International Journal of Energy Research, Vol.45, No.2, 2837-2855, 2021
Effect of electrolyte thickness manipulation on enhancing carbon deposition resistance of methane-fueled solid oxide fuel cell
Dual-layer hollow fiber (DLHF) micro-tubular solid oxide fuel cell (MT-SOFC) consisting of nickel oxide-yttria-stabilized zirconia (NiO-YSZ) anode/YSZ electrolyte was fabricated via a single-step phase inversion-based co-extrusion/co-sintering technique in order to investigate the effect of different electrolyte extrusion rates (1-5 mL min(-1)) at different sintering temperature (1350 degrees C, 1400 degrees C, and 1450 degrees C) under methane (CH4) condition.
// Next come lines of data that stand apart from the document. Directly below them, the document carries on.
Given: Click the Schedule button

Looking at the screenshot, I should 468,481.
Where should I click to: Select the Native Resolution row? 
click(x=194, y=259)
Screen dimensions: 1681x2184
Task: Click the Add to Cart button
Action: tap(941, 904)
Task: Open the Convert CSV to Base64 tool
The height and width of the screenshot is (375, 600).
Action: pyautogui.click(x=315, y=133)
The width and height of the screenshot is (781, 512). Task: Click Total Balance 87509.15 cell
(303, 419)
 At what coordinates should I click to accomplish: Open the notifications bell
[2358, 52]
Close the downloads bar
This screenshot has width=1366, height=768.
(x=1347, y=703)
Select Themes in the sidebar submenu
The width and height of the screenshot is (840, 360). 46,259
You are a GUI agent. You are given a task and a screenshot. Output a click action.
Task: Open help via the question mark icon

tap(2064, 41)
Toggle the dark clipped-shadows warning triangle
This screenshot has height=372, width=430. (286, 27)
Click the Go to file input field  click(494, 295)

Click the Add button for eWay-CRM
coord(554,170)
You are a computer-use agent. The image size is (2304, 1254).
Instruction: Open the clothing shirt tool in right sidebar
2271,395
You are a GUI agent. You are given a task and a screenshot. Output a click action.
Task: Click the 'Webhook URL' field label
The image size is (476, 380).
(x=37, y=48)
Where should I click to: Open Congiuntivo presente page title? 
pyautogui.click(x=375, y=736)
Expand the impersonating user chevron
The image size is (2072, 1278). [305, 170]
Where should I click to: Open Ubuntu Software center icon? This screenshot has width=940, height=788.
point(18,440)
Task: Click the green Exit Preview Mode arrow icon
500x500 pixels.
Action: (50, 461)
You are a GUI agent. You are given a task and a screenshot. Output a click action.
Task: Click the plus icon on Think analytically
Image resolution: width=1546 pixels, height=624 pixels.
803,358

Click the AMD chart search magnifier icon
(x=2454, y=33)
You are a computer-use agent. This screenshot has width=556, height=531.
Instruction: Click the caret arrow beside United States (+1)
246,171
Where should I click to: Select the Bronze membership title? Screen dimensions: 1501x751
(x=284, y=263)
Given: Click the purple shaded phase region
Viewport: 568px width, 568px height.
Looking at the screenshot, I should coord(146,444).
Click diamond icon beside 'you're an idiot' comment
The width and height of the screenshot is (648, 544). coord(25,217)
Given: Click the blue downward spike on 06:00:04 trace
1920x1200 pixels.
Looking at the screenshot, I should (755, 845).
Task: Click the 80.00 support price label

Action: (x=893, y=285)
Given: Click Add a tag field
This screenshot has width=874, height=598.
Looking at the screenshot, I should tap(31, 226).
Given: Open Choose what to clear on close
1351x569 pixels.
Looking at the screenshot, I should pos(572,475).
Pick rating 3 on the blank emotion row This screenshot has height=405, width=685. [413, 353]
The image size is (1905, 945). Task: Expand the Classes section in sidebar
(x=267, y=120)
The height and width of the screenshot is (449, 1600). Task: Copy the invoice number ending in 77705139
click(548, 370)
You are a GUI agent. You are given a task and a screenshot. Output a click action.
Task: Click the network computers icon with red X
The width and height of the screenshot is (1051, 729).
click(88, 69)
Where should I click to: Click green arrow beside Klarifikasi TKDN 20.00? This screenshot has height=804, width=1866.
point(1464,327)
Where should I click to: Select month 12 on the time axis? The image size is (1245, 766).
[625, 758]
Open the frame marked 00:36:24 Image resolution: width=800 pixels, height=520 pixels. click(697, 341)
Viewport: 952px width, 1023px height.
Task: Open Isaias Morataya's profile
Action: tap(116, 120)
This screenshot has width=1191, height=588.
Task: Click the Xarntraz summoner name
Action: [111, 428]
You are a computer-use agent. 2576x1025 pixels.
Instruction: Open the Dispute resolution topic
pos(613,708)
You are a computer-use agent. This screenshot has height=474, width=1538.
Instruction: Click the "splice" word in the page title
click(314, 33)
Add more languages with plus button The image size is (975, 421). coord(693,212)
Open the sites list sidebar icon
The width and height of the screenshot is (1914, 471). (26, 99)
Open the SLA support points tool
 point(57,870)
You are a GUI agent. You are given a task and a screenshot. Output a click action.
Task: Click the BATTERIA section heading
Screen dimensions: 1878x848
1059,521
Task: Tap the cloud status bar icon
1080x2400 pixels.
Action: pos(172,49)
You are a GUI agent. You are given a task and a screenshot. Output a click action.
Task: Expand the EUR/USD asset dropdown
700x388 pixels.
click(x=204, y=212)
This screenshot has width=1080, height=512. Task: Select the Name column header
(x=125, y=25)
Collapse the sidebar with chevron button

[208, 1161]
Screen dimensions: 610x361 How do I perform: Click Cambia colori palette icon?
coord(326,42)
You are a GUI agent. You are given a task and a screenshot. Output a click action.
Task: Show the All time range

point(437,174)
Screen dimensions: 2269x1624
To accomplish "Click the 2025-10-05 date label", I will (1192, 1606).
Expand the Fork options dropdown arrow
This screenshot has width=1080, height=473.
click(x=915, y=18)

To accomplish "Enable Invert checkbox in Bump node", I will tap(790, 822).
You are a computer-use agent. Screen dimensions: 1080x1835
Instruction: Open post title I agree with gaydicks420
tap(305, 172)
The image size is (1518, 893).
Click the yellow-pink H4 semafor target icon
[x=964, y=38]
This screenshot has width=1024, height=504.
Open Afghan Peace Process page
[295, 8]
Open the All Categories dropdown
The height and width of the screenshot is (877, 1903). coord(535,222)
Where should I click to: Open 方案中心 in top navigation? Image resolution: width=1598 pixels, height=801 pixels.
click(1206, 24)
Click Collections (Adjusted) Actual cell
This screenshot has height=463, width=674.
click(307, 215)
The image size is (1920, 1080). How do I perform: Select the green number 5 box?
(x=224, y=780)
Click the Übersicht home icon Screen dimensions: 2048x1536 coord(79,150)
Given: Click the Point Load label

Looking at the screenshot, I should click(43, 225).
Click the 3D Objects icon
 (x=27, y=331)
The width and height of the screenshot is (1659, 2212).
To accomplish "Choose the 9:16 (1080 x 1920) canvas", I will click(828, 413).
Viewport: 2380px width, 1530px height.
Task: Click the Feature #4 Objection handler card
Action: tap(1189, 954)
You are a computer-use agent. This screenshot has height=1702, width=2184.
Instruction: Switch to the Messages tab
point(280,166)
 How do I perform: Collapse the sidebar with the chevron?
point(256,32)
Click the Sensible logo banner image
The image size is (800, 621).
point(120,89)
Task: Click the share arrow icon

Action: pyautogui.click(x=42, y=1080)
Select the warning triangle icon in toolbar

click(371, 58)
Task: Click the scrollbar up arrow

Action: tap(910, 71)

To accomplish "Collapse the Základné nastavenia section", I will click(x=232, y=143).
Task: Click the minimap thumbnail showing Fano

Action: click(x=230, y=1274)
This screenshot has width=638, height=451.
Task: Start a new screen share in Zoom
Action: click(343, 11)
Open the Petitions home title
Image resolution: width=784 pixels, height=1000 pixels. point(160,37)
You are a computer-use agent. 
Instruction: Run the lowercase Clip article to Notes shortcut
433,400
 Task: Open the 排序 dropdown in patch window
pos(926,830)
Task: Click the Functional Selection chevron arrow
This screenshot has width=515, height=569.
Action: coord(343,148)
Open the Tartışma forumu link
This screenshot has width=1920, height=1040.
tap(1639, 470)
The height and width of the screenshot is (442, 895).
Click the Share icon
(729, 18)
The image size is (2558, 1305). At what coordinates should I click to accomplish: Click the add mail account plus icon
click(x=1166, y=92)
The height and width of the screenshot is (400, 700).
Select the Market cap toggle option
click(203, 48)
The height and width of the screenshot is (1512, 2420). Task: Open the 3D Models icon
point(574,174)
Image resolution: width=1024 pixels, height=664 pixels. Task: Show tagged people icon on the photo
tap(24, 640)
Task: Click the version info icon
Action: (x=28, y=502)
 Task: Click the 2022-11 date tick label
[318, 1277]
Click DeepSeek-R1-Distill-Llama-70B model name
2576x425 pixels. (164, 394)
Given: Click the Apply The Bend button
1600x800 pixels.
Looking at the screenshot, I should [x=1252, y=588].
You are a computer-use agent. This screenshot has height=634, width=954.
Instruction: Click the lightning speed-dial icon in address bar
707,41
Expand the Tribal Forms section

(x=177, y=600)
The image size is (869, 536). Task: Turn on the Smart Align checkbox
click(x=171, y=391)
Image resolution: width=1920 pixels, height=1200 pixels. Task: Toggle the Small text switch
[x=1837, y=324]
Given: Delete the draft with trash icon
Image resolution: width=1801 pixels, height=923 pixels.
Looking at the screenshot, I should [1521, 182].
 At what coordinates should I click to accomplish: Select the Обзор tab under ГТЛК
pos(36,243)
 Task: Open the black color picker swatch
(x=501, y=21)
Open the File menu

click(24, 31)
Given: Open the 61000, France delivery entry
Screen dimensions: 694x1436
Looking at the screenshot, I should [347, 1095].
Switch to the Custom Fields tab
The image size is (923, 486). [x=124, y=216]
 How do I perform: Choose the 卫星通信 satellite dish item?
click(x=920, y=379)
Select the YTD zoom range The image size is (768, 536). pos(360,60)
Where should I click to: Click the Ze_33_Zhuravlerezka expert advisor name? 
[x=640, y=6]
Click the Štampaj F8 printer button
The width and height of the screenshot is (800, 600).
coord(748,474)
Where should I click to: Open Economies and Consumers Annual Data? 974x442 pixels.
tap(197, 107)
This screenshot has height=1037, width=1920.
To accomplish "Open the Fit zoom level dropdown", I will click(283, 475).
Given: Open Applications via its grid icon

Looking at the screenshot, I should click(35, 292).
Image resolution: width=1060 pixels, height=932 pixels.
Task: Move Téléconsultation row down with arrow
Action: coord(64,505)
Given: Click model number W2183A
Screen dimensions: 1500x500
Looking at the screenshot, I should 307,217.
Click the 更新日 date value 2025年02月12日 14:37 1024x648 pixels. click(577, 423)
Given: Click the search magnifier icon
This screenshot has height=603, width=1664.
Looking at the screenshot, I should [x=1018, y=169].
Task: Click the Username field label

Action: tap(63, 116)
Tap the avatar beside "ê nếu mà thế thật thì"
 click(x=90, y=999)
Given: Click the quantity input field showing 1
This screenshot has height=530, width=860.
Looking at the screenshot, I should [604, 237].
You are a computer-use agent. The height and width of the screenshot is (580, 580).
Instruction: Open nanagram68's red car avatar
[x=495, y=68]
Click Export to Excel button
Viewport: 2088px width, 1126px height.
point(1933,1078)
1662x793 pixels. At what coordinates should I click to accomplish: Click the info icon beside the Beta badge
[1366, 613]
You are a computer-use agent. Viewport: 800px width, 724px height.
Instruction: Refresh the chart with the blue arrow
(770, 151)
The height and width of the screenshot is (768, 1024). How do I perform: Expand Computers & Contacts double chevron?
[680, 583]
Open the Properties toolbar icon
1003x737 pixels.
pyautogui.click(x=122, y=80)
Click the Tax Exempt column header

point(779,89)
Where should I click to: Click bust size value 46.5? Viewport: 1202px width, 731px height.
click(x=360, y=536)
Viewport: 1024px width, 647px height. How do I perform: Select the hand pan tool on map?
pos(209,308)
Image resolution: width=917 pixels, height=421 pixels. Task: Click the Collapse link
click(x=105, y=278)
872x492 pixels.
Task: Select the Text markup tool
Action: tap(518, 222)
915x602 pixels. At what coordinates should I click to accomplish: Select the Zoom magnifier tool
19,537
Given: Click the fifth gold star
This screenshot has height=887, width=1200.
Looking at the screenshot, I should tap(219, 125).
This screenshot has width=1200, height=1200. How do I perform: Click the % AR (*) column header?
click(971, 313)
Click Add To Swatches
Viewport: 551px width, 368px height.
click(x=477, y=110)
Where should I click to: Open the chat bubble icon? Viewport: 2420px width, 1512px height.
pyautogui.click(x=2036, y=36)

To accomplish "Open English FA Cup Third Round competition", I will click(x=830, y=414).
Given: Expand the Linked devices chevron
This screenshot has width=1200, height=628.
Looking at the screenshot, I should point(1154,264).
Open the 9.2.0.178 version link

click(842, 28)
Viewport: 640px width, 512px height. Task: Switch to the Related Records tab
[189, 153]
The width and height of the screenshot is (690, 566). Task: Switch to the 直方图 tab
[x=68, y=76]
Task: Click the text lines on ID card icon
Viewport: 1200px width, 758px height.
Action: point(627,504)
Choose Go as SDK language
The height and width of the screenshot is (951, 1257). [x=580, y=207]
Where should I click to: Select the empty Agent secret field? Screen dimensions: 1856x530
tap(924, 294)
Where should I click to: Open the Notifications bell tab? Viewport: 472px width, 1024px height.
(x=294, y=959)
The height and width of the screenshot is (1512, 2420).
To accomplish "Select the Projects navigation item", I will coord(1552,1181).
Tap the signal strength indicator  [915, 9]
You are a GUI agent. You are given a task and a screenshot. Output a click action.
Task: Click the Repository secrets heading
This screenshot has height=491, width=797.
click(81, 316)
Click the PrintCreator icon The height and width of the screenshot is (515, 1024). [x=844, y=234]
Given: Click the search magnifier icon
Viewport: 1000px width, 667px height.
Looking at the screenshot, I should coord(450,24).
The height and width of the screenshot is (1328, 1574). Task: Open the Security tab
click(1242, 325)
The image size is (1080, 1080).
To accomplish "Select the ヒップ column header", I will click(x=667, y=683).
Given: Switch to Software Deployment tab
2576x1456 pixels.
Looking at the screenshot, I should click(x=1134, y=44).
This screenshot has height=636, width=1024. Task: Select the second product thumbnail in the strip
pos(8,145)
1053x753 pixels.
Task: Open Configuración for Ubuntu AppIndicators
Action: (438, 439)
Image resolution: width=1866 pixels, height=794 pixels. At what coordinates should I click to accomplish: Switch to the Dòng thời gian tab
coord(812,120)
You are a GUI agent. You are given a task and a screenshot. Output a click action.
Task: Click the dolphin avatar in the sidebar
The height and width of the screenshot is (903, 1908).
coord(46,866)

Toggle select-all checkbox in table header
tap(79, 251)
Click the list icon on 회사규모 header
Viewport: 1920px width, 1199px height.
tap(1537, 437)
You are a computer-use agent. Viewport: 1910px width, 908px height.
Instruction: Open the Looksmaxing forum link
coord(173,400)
The DLHF co-sintered at 1450 degrees C was chosen as optimum temperature due to the good mechanical strength and gas-tight property. Meanwhile, 18 to 34 mu m of electrolyte thickness was achieved when electrolyte extrusion rate increase from 1 to 5 mL min(-1). Power density as high as 0.32 W cm(-2)was obtained on the cell with the electrolyte layer of 18 mu m in thickness (DLHF1) which is 20% higher than the cell with an electrolyte layer of 34 mu m (DLHF5) which was only 0.12 W cm(-2)when operated at 850 degrees C. However, DLHF1 had suffered cracking formation that originated from anode site which shortened the stability test duration to only 8 hours of survival under 750 degrees C. While DLHF5 can operate up to 15 hours but an increase in electrolyte thickness had resulted in higher ohmic area-specific resistance that lowering the power density. Fifty-seven percent reduction in cell performance was observed under methane condition when compared to the cell that performs using hydrogen gas due to the carbon deposition as proven by Raman spectroscopy and carbon, hydrogen, nitrogen, and sulfur analyzer.